Customer understands and acknowledges that only transactions submitted to WEX for authorization are subject to Controls and that any transaction which exceed the limits set forth by Customer will be declined and the driver will have to use another form of payment to complete the transaction. WEX reserves the right to modify Controls upon notice to Customer when such Controls, in WEX’s reasonable opinion, are set at such a level where they are ineffective and not in accordance with the goals of the authorization control program. WEX will not be liable for any merchant’s refusal to honor the Card, regardless of the reason.

 

If Customer has a specific Program Fleet customer who requires different Controls for their Account, and wishes to allow that Program Fleet unique Controls, Customer shall make such request to WEX in a format and on a form mutually agreed upon by the parties (“Form”). Such Form must be signed by Customer and faxed to WEX. WEX and Customer agree that such Form will, if accepted by Customer, be binding to both WEX and Customer and will constitute the “best evidence” for evidentiary purposes. Furthermore, Customer agrees to communicate any Controls placed upon Accounts to its Program Fleets whether standard or otherwise.
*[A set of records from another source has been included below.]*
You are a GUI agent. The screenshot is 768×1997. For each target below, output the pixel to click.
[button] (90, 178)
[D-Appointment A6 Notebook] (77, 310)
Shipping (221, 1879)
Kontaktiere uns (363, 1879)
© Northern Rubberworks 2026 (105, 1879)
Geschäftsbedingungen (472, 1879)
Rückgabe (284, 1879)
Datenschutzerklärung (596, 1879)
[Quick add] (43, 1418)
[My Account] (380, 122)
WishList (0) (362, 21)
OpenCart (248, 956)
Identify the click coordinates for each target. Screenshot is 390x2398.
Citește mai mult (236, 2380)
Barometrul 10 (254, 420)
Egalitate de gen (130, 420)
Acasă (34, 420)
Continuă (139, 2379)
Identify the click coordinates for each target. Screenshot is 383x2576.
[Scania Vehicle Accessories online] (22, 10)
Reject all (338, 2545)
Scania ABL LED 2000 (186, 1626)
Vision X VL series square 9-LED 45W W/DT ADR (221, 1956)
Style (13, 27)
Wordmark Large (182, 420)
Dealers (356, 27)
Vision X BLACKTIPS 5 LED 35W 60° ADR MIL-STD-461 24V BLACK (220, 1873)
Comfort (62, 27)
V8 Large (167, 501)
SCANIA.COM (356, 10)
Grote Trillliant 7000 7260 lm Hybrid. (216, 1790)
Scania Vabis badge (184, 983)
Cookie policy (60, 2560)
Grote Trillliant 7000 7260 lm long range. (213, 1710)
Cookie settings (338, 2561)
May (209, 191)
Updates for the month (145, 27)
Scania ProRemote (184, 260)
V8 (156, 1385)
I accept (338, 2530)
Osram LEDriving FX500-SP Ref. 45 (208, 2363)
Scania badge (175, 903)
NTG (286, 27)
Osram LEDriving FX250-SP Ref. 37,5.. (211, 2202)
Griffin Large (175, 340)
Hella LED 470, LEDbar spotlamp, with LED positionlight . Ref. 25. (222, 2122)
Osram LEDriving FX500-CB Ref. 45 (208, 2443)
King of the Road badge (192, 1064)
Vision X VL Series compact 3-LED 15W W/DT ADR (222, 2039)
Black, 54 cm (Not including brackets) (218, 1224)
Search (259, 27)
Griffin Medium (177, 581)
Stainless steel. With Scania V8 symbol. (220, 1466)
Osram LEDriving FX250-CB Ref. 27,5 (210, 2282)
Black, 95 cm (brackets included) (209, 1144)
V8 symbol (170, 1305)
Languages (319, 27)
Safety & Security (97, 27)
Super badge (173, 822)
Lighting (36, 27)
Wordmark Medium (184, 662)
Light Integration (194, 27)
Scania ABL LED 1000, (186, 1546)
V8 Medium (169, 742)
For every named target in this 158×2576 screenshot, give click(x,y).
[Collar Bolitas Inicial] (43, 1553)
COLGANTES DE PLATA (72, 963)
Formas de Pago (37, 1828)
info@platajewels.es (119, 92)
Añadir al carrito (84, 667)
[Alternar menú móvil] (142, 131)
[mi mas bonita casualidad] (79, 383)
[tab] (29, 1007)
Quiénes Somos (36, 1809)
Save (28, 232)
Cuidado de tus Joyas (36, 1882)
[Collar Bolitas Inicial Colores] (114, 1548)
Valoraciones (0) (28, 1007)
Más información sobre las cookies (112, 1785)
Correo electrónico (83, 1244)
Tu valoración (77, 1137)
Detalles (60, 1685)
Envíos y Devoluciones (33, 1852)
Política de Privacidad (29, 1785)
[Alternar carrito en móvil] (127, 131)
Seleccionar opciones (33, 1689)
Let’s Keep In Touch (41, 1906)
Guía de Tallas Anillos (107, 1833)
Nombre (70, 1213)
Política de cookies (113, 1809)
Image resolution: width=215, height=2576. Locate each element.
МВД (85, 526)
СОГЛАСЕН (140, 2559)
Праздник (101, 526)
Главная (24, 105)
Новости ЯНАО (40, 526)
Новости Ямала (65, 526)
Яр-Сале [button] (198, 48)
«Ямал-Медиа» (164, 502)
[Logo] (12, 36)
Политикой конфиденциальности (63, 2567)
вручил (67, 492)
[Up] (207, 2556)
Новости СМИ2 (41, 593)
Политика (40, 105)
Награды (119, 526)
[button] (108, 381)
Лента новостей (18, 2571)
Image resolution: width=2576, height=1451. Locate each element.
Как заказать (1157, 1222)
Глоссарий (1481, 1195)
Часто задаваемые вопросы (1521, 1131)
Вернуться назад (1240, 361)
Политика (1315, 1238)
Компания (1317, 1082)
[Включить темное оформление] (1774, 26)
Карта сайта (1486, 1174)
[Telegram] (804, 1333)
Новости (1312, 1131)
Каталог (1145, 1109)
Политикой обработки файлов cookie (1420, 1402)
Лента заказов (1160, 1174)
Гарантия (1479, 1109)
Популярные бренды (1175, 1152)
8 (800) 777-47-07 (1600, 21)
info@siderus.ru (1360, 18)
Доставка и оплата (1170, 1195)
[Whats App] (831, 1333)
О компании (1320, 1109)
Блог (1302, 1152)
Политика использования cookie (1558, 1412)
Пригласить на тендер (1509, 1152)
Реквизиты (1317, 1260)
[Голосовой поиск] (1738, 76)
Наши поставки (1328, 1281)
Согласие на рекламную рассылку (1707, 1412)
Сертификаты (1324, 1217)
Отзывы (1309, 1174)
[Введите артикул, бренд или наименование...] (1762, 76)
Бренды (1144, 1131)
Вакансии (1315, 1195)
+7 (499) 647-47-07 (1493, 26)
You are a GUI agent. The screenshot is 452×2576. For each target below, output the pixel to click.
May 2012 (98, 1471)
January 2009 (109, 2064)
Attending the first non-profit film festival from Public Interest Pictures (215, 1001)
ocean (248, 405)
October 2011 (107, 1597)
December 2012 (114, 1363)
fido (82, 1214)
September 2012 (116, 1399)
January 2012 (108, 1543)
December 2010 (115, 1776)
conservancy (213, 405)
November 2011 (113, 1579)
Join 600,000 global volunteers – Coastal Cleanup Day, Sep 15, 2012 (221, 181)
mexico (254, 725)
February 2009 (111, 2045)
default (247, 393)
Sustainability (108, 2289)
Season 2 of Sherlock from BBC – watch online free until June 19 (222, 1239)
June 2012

Customer agrees that WEX will not be liable to Customer for any loss, liability, or damage Customer or any Program Fleet suffers which arises from, are related to, or in any way are connected with any Control WEX implements pursuant to this Agreement, except to the proportional extent of WEX’s negligence.

 

WEX shall not be responsible for the choice of any particular Control level selected by Customer or a Program Fleet. The existence and/or use of Controls shall not affect the liability of Customer for unauthorized use of the Card. Customer remains liable for transactions with unreported lost or stolen cards and/or card numbers and driver ID numbers. Customer shall remain responsible to review fraud control data provided by WEX, such as transaction velocity reports, for the purpose of detecting fraud that occurs within Control parameters for a particular Account. In the event that Customer requests that WEX monitor said velocity reports, WEX will charge its customary fee.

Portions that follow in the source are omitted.